02685 IMAGING THE DISTRIBUTION OF A RECTAL MICROBICIDE GEL AND SEMEN SURROGATE IN THE LOWER GI TRACT

Hendrix, Craig W.*
Fuchs E*, Macura K*, Guidos A*, Leal J*, Wahl R*
The Johns Hopkins University School of Medicine

Background: Understanding distribution of microbicide gel and HIV-infected semen within the rectum and lower gastrointestinal (GI) tract is critical to furthering the development of effective microbicides for rectal use. No data are available to describe this distribution, especially in the setting of coital behaviors that might notify distribution.

Objective: To evaluate the feasibility of imaging the distribution of a microbicide or semen surrogate using Single Photon Emission Computed Tomography/Computed Tomography (SPECT/CT) and Magnetic Resonance Imaging (MRI) at baseline and 4 hours post-administration.

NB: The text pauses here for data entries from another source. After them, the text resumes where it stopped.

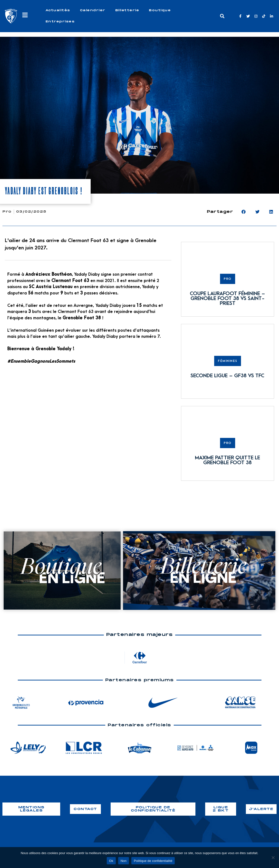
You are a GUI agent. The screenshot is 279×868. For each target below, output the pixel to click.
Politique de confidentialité (153, 861)
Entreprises (60, 22)
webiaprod (234, 829)
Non (124, 861)
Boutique (160, 10)
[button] (222, 16)
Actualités (58, 10)
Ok (111, 861)
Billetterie (127, 10)
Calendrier (93, 10)
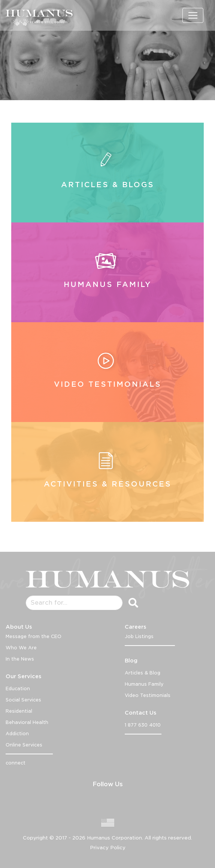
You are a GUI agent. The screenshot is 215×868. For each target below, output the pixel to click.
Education (18, 688)
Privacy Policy (108, 847)
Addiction (17, 733)
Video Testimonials (148, 695)
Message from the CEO (33, 636)
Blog (131, 661)
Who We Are (21, 647)
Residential (19, 711)
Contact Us (140, 713)
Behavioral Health (27, 722)
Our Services (23, 676)
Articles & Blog (142, 673)
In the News (20, 659)
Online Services (24, 745)
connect (15, 763)
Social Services (23, 700)
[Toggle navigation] (193, 15)
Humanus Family (144, 684)
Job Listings (139, 636)
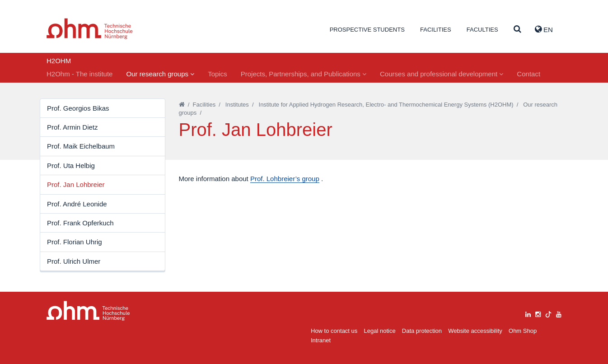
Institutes (237, 104)
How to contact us (334, 331)
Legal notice (380, 331)
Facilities (435, 29)
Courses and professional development (441, 74)
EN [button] (544, 29)
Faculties (482, 29)
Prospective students (367, 29)
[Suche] (517, 29)
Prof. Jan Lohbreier (76, 184)
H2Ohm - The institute (80, 74)
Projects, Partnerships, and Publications (304, 74)
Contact (528, 74)
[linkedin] (528, 313)
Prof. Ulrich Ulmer (74, 261)
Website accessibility (475, 331)
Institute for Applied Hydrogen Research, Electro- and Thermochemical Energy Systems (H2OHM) (386, 104)
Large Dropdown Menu (88, 311)
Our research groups (160, 74)
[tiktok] (548, 313)
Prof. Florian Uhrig (75, 242)
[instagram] (538, 313)
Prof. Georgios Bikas (78, 108)
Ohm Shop (523, 331)
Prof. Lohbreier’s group (285, 178)
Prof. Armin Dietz (72, 127)
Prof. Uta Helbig (71, 165)
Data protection (422, 331)
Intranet (321, 340)
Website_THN (89, 28)
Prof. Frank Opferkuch (80, 223)
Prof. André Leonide (77, 204)
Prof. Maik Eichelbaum (81, 146)
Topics (217, 74)
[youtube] (559, 313)
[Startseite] (182, 104)
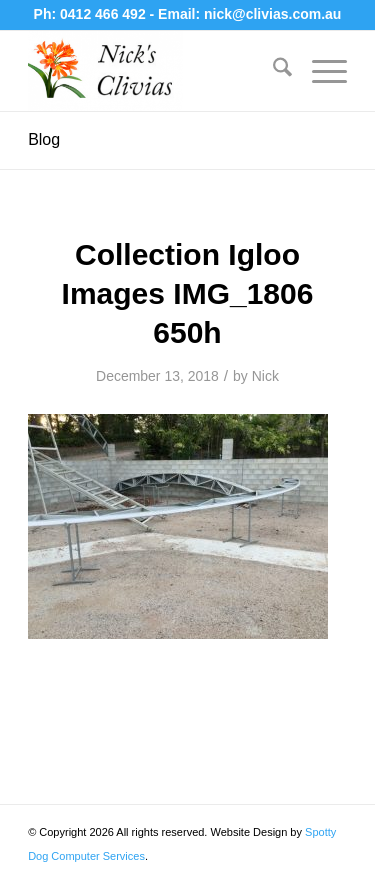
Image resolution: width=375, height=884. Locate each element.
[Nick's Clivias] (155, 71)
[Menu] (319, 71)
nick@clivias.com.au (272, 14)
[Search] (272, 71)
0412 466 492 (105, 14)
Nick (265, 376)
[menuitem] (272, 71)
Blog (44, 139)
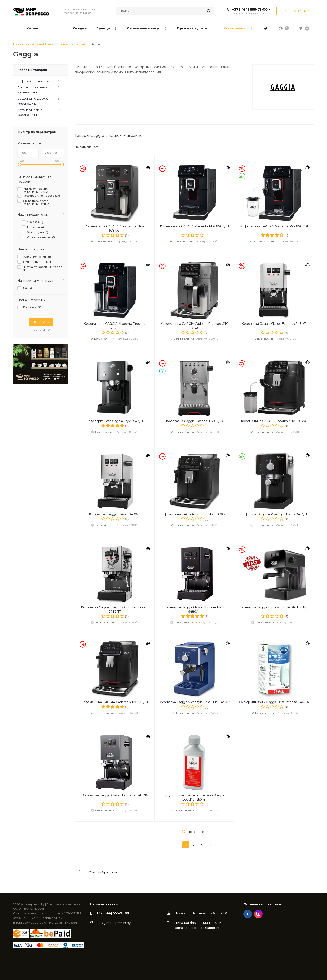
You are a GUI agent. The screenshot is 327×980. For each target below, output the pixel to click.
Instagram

Study Design: A KY-Jelly-based microbicide surrogate or viscosity-matched semen surrogate, labelled with Gadolinium-DTPA (MRI contrast) and 500?Ci Technetium sulphur colloid (SPECT contrast), was administered to 3 subjects using 4 different experimental conditions. SPECT/CT and MR images were obtained immediately after simulated intercourse, and repeated 4 hours later.

Main Outcome Measure: Lower GI distribution of microbicide or semen surrogate over time.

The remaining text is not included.